Task to carry out: Set down all of the data exactly as it appears.

Data to use:
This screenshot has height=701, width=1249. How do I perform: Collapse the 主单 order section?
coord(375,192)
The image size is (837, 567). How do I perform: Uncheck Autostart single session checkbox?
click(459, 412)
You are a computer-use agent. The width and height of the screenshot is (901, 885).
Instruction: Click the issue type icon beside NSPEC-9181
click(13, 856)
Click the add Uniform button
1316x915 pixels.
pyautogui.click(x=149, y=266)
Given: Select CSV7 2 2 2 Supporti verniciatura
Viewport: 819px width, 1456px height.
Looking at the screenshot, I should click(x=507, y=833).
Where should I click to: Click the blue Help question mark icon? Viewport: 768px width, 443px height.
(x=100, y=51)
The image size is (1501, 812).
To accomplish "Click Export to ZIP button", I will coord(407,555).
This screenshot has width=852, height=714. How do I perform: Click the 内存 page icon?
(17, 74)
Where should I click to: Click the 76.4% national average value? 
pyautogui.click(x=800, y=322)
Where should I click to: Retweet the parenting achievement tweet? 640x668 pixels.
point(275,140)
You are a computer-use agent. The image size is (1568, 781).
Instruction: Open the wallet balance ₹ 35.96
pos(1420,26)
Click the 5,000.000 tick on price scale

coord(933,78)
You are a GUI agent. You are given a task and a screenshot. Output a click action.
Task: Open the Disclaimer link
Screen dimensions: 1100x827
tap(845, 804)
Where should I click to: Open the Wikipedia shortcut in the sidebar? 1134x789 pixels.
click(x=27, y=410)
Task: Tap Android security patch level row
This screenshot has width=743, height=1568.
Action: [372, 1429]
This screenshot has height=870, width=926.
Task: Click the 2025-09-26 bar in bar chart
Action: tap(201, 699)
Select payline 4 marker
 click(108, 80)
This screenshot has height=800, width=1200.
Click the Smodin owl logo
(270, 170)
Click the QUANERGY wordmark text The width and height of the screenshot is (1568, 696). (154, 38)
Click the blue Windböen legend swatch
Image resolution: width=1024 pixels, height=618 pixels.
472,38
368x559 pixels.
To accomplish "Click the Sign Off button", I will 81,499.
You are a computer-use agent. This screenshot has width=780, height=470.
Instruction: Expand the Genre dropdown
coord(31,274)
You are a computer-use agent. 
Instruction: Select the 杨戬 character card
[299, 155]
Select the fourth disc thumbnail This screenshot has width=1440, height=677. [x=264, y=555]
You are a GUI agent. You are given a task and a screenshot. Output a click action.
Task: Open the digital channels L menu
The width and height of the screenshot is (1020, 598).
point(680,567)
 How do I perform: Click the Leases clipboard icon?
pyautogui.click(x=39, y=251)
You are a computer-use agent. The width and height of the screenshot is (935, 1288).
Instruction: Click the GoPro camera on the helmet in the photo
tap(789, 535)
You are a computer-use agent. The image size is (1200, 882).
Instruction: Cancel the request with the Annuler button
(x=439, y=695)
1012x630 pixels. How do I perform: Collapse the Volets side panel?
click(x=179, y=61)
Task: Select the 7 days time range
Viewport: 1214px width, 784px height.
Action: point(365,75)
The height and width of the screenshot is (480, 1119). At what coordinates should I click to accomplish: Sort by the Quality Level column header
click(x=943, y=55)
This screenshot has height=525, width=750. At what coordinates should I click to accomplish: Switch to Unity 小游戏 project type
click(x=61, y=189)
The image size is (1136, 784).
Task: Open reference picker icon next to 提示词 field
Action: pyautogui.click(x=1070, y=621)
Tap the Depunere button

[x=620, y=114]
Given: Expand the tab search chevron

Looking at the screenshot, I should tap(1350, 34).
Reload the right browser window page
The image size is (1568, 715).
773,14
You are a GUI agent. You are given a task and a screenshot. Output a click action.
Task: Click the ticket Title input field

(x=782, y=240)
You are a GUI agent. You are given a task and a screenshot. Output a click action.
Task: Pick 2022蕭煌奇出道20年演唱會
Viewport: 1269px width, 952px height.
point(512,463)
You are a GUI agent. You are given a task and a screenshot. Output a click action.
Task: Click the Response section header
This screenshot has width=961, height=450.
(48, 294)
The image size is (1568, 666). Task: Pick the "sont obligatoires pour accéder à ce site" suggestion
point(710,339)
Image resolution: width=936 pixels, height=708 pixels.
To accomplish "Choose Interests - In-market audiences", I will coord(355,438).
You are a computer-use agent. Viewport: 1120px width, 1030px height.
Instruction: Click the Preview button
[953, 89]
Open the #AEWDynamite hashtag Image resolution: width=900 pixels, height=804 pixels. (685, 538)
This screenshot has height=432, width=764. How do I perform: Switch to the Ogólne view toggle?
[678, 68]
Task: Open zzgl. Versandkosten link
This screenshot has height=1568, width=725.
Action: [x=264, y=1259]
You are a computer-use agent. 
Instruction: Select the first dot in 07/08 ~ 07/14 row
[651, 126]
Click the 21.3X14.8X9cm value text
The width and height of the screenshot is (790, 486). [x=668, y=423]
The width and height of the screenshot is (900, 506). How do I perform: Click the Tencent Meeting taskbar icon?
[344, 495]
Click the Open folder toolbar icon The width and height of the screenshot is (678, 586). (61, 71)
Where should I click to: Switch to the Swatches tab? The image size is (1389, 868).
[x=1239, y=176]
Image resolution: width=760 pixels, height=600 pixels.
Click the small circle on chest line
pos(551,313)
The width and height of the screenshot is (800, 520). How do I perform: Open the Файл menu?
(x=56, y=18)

Solution:
This screenshot has height=701, width=1249. How do I perform: Collapse the 主单 order section?
coord(375,192)
The image size is (837, 567). How do I perform: Uncheck Autostart single session checkbox?
click(459, 412)
You are a computer-use agent. The width and height of the screenshot is (901, 885).
Instruction: Click the issue type icon beside NSPEC-9181
click(13, 856)
Click the add Uniform button
1316x915 pixels.
pyautogui.click(x=149, y=266)
Given: Select CSV7 2 2 2 Supporti verniciatura
Viewport: 819px width, 1456px height.
Looking at the screenshot, I should click(x=507, y=833).
Where should I click to: Click the blue Help question mark icon? Viewport: 768px width, 443px height.
(x=100, y=51)
The image size is (1501, 812).
To accomplish "Click Export to ZIP button", I will coord(407,555).
This screenshot has width=852, height=714. How do I perform: Click the 内存 page icon?
(17, 74)
Where should I click to: Click the 76.4% national average value? 
pyautogui.click(x=800, y=322)
Where should I click to: Retweet the parenting achievement tweet? 640x668 pixels.
point(275,140)
You are a computer-use agent. The image size is (1568, 781).
Instruction: Open the wallet balance ₹ 35.96
pos(1420,26)
Click the 5,000.000 tick on price scale

coord(933,78)
You are a GUI agent. You are given a task and a screenshot. Output a click action.
Task: Open the Disclaimer link
Screen dimensions: 1100x827
tap(845, 804)
Where should I click to: Open the Wikipedia shortcut in the sidebar? 1134x789 pixels.
click(x=27, y=410)
Task: Tap Android security patch level row
This screenshot has width=743, height=1568.
Action: [372, 1429]
This screenshot has height=870, width=926.
Task: Click the 2025-09-26 bar in bar chart
Action: tap(201, 699)
Select payline 4 marker
 click(108, 80)
This screenshot has height=800, width=1200.
Click the Smodin owl logo
(270, 170)
Click the QUANERGY wordmark text The width and height of the screenshot is (1568, 696). (154, 38)
Click the blue Windböen legend swatch
Image resolution: width=1024 pixels, height=618 pixels.
472,38
368x559 pixels.
To accomplish "Click the Sign Off button", I will 81,499.
You are a computer-use agent. This screenshot has width=780, height=470.
Instruction: Expand the Genre dropdown
coord(31,274)
You are a computer-use agent. 
Instruction: Select the 杨戬 character card
[299, 155]
Select the fourth disc thumbnail This screenshot has width=1440, height=677. [x=264, y=555]
You are a GUI agent. You are given a task and a screenshot. Output a click action.
Task: Open the digital channels L menu
The width and height of the screenshot is (1020, 598).
point(680,567)
 How do I perform: Click the Leases clipboard icon?
pyautogui.click(x=39, y=251)
You are a computer-use agent. The width and height of the screenshot is (935, 1288).
Instruction: Click the GoPro camera on the helmet in the photo
tap(789, 535)
You are a computer-use agent. The image size is (1200, 882).
Instruction: Cancel the request with the Annuler button
(x=439, y=695)
1012x630 pixels. How do I perform: Collapse the Volets side panel?
click(x=179, y=61)
Task: Select the 7 days time range
Viewport: 1214px width, 784px height.
Action: point(365,75)
The height and width of the screenshot is (480, 1119). At what coordinates should I click to accomplish: Sort by the Quality Level column header
click(x=943, y=55)
This screenshot has height=525, width=750. At what coordinates should I click to accomplish: Switch to Unity 小游戏 project type
click(x=61, y=189)
The image size is (1136, 784).
Task: Open reference picker icon next to 提示词 field
Action: pyautogui.click(x=1070, y=621)
Tap the Depunere button

[x=620, y=114]
Given: Expand the tab search chevron

Looking at the screenshot, I should tap(1350, 34).
Reload the right browser window page
The image size is (1568, 715).
773,14
You are a GUI agent. You are given a task and a screenshot. Output a click action.
Task: Click the ticket Title input field

(x=782, y=240)
You are a GUI agent. You are given a task and a screenshot. Output a click action.
Task: Pick 2022蕭煌奇出道20年演唱會
Viewport: 1269px width, 952px height.
point(512,463)
You are a GUI agent. You are given a task and a screenshot. Output a click action.
Task: Click the Response section header
This screenshot has width=961, height=450.
(48, 294)
The image size is (1568, 666). Task: Pick the "sont obligatoires pour accéder à ce site" suggestion
point(710,339)
Image resolution: width=936 pixels, height=708 pixels.
To accomplish "Choose Interests - In-market audiences", I will coord(355,438).
You are a computer-use agent. Viewport: 1120px width, 1030px height.
Instruction: Click the Preview button
[953, 89]
Open the #AEWDynamite hashtag Image resolution: width=900 pixels, height=804 pixels. (685, 538)
This screenshot has height=432, width=764. How do I perform: Switch to the Ogólne view toggle?
[678, 68]
Task: Open zzgl. Versandkosten link
This screenshot has height=1568, width=725.
Action: [x=264, y=1259]
You are a computer-use agent. 
Instruction: Select the first dot in 07/08 ~ 07/14 row
[651, 126]
Click the 21.3X14.8X9cm value text
The width and height of the screenshot is (790, 486). [x=668, y=423]
The width and height of the screenshot is (900, 506). How do I perform: Click the Tencent Meeting taskbar icon?
[344, 495]
Click the Open folder toolbar icon The width and height of the screenshot is (678, 586). (61, 71)
Where should I click to: Switch to the Swatches tab? The image size is (1389, 868).
[x=1239, y=176]
Image resolution: width=760 pixels, height=600 pixels.
Click the small circle on chest line
pos(551,313)
The width and height of the screenshot is (800, 520). How do I perform: Open the Файл menu?
(x=56, y=18)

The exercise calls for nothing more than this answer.